The ballpoint pen origins date right back to 1888, when the first patent was registered to John J Loud who was trying to design a pen that would reliably write on things other than paper. However the design was not suitable for everyday use, and never took off.

For decades after Mr Louds design, there were several more unsuccessful attempts at the ballpoint, most of which had trouble with even distribution of ink, and clogging. It wasn’t until a Hungarian man named László Bíró came up with a new design based on quick drying newspaper ink that the ballpoint really started to gain traction. Bíró enlisted the help of his brother György who was a chemist and the pair of them (who had to flee Germany in WWII) went into business in Argentina. They licensed the design out to several different countries over the next years following the end of the war, and high sales established the Bíró name as the household synonym for a ballpoint pen today.

During the 1950s, the ballpoint market had become crowded, and consumer interest had plunged. It wasn’t until Parker released the Jotter in in 1954, which was a huge success, selling millions in less than a year that it took off again. Around this time the Bic ballpoint was also introduced, and during the 1960’s saw huge success, driving the price of ballpoint pens down with high competition.
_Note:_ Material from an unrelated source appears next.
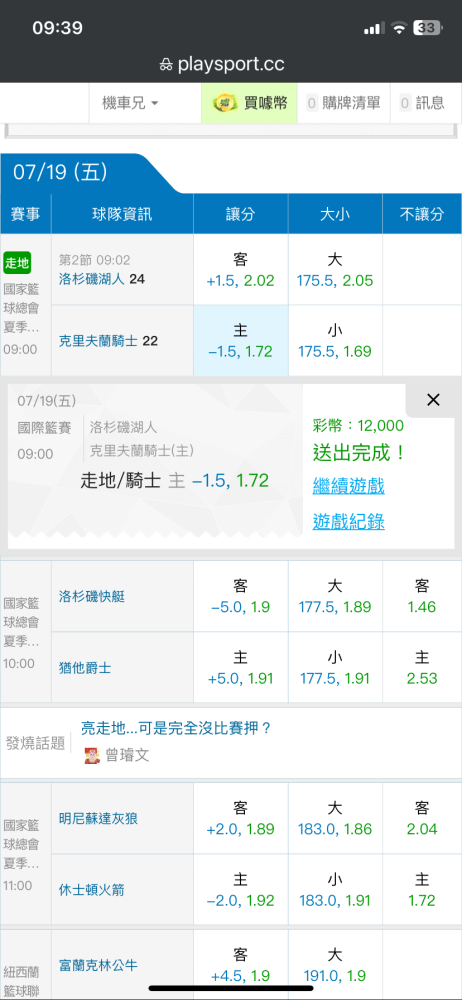Select Lakers away spread +1.5, 2.02

point(241,270)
Since then the design has been super-refined so that now a cheap ballpoint, will often write with similar quality to a more expensive option, with the latter benefiting from having removeable refills, which can come in various colours.

The ballpoint today is the most popular pen worldwide, and is the go to note taker for most people. Despite the increase in digital devices, and screen based working, we don’t see the ballpoint going away anytime soon.